Loic Joly 05/01/2019 13:08

Tres belle initiative. Je me demande si je ne vais pas donner aussi.

Au fait, qui recupere les terrains si l'association s’arrête ?

Maurit dit Piarre 06/04/2019 12:40

Alors , je 'sens ' que je vais 'aussi ' faire un 'geste ' ! , plus la France 'aura ' de Réserves 'sauvages ' mieux elle se portera ..

JC 14/11/2018 04:17

Très bonne initiative. En tant qu'habitant des Côtes d'Armor, j'ai bien sûr été intéressé par la réserve de vie sauvage du Tregor le long du Léguer près de Lannion. En espérant que les petits ruisseaux fassent toujours les grandes rivières !

Zoé Lalande 13/11/2018 18:32

Un projet ambitieux à soutenir

kimcat 13/11/2018 15:41

Beau projet !!!
Bonne soirée

Zoé 13/11/2018 09:47

Les lobbys en tout genre ont condamné à jamais l'utopie d'une nature préservée et, ne rêvons pas, elle va continuer à se réduire comme peau de chagrin , . Alors je dis oui à 2000% à ce type de projet pour les mêmes raisons que toi . Même limitée , chaque action concrète sauve des vies et c'est le plus important.
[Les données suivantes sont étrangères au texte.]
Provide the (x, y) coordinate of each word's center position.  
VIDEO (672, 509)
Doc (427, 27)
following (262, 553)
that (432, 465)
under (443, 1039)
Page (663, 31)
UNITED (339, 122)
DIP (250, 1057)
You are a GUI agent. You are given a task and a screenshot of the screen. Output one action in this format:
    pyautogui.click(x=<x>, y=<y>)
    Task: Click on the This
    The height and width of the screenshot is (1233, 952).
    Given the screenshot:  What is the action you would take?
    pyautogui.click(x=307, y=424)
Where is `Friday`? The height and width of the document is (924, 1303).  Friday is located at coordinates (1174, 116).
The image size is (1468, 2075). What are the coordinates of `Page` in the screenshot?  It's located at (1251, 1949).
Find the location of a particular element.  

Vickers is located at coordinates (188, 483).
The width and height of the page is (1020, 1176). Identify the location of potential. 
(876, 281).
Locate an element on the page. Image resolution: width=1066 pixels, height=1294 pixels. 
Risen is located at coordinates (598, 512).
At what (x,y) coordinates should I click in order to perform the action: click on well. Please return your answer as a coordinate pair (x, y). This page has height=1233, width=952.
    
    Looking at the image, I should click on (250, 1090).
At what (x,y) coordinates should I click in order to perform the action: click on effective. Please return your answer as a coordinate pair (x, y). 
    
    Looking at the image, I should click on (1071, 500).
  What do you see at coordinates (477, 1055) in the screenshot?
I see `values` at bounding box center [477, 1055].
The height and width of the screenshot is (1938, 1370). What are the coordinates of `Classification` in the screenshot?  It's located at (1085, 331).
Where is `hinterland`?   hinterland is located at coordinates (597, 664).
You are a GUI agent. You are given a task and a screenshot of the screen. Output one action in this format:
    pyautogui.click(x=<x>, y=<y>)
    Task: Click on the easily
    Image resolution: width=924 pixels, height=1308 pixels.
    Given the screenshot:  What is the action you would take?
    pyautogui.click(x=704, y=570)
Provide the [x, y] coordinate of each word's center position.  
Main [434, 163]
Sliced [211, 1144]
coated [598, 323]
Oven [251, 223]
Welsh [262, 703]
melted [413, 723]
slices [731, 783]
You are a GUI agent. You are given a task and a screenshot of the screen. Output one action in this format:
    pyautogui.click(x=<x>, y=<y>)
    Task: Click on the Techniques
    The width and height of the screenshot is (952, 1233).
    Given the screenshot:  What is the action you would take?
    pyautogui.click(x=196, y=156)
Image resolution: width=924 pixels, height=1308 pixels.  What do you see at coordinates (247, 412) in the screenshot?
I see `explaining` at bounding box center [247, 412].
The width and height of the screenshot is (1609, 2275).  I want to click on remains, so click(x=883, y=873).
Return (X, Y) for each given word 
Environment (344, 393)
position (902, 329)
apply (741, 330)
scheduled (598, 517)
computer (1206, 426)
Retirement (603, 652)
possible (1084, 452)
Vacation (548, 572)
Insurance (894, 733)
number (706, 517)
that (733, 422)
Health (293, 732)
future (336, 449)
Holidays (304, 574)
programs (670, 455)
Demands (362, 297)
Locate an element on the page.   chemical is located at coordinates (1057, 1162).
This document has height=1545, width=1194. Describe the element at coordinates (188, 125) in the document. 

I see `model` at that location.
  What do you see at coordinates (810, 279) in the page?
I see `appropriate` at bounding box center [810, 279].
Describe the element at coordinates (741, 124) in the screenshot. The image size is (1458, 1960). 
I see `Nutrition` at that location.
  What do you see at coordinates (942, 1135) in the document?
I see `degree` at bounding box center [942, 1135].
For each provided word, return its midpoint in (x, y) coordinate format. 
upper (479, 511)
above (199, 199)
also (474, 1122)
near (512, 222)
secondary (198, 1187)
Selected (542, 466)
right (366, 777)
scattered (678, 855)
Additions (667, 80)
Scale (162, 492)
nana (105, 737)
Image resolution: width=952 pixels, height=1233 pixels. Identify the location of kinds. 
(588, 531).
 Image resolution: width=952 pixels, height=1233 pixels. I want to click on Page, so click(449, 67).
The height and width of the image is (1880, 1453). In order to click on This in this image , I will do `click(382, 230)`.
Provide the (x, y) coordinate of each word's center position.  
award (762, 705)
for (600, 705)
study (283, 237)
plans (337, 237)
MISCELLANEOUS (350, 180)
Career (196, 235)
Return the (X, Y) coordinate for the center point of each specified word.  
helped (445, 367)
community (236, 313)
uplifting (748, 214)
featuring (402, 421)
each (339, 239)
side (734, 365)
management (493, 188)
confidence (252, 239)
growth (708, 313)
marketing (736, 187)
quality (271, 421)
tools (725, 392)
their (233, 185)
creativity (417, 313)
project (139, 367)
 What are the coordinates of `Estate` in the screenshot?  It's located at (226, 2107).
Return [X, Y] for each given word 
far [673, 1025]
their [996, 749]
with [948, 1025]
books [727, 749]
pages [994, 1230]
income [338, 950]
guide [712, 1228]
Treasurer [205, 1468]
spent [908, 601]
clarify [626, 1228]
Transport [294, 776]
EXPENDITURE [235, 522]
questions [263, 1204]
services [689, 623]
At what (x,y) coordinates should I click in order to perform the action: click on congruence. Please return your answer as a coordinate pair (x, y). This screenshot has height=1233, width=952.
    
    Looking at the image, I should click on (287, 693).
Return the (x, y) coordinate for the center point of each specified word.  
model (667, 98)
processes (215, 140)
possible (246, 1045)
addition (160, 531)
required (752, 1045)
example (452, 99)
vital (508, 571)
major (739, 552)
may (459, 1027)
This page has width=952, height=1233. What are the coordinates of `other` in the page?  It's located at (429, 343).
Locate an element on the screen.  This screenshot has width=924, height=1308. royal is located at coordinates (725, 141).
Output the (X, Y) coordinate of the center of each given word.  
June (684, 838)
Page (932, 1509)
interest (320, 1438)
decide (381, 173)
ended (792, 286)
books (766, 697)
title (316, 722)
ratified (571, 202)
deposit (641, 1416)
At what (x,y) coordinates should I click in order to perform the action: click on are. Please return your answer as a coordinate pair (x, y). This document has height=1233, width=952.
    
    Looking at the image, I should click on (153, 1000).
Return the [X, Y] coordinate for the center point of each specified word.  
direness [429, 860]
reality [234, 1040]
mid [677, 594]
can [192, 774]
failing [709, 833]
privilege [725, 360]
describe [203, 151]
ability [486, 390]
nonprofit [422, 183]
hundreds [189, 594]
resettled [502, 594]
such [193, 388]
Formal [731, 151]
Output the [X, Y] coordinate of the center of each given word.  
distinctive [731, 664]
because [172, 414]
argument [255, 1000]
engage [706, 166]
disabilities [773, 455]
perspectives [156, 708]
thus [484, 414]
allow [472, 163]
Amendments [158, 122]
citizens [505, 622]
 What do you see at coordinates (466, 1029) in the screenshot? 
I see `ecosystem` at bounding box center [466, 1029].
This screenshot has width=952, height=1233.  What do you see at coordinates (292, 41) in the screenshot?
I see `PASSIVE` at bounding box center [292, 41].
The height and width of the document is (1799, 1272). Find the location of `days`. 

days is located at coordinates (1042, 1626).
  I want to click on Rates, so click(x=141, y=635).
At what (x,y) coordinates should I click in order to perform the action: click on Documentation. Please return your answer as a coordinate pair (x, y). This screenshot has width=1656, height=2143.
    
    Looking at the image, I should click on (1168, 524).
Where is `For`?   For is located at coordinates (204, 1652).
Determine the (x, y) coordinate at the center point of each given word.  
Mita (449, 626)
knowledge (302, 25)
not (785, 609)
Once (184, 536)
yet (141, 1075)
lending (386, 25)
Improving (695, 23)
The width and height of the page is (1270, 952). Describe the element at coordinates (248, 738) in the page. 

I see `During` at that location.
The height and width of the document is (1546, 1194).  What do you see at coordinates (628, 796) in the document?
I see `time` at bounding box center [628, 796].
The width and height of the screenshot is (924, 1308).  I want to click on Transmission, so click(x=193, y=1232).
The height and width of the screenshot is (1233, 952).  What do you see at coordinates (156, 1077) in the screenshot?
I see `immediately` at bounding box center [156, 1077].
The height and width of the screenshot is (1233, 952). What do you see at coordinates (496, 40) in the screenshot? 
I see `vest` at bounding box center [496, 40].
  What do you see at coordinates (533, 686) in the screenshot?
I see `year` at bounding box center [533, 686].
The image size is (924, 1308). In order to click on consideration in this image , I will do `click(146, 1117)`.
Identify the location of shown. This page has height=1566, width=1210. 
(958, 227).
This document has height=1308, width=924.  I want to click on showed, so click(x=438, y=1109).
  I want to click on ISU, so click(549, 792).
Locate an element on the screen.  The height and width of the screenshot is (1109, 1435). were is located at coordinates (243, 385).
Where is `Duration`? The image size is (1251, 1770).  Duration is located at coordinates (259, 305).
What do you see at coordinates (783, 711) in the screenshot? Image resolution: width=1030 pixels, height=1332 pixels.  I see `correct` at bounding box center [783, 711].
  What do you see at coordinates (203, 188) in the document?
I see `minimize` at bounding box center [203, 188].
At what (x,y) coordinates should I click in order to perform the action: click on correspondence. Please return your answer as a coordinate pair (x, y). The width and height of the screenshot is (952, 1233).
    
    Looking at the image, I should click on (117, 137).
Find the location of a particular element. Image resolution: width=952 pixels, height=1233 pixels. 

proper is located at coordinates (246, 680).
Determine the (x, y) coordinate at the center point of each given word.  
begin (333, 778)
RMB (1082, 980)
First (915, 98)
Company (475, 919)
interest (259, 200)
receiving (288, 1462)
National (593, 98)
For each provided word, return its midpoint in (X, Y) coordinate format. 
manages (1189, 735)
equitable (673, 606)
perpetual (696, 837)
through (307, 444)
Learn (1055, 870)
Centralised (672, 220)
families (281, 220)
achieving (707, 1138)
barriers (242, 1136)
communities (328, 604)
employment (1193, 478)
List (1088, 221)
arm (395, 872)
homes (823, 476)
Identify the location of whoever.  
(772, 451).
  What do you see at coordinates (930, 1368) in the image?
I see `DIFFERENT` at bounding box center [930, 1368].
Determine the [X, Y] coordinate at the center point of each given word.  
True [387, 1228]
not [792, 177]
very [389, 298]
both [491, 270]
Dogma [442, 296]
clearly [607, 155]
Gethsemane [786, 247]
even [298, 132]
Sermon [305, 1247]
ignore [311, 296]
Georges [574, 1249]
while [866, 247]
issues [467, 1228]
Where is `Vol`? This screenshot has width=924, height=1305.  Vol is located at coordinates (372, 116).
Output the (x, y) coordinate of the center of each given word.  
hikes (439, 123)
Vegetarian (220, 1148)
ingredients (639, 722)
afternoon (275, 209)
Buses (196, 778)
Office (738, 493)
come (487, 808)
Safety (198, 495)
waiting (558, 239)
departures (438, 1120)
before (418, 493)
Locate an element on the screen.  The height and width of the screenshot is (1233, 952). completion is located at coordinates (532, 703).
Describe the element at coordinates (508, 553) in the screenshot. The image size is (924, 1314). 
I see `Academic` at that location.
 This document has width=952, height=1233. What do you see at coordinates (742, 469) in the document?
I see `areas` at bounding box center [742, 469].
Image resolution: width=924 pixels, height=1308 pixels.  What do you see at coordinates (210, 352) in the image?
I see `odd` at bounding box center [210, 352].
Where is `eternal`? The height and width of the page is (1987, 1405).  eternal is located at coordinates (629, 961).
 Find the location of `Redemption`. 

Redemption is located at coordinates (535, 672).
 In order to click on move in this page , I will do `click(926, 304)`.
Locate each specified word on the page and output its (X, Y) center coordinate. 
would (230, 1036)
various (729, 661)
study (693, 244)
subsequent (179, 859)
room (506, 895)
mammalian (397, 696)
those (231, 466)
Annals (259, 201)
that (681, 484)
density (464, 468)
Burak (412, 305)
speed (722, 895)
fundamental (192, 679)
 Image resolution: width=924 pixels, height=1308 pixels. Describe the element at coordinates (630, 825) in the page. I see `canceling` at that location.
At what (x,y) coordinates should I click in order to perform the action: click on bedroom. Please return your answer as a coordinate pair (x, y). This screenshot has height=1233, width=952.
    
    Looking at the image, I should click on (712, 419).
Jean-Louis 13/11/2018 06:02

Voilà un projet certes ambitieux mais également ô combien nécessaire : notre pays compte peu de réserves véritablement dignes de ce nom puisque, même dans les Parcs Nationaux où la cueillette de fleurs est -à juste titre- interdite tout comme, et très logiquement, les véhicules à moteur, la chasse pour autant y est pratiquée ! J’ai toujours jugé scandaleux que, même dans ces espaces, qui devraient en toute logique être de véritables sanctuaires, on y abatte des loups : où, sinon dans les Parcs naturels, ces animaux devraient-ils véritablement trouver refuge ?
Le projet de l’ASPAS, que je soutiens bien volontiers, constituera en outre un formidable terrain d’étude où l’on pourra véritablement juger de l’impact des prédateurs sur la faune et constater, je l’espère, que lorsque l’on ‘’laisse faire la nature’’, il n’y a pas, contrairement à ce que certains avancent pour justifier la chasse, de déséquilibre ni de prolifération de certaines espèces au détriment d’autres : l’équilibre devrait à terme s’installer…
A suivre donc avec grand intérêt !

domi 13/11/2018 05:47

c'est bien mais à mon avis c'est PARTOUT que la nature doit être libre, sauvage et préservée, elle peut être libre, sauvage, préservée même si elle est un peu chassée, un peu cultivée (bio) et un peu exploitée
Une réserve isolée au milieu d'une nature matraquée ne pèserait pas lourd

domi 13/11/2018 07:26

Bien sûr Jean-Louis, la démarche est belle, mais ce que je ne souhaite pas, c'est une réserve ici et là, tout autour,du n'importe quoi, c'est pourquoi l'Hexagone doit être géré entièrement dans le respect de la nature en y intégrant les activités humaines

Jean-Louis 13/11/2018 06:10

"Une réserve isolée au milieu d'une nature matraquée ne pèserait pas lourd" : certes mais, ce n'est pas raison pour ne pas au moins essayer d'agir ! Les pouvoirs publics ne le font pas, l'ASPAS si ! L'association a déjà créée plusieurs RVS (Réserves de Vie Sauvage) de ce type et, si ce ne sont que des mouchoirs de poche (par rapport au territoire), ils ont le mérite d’exister…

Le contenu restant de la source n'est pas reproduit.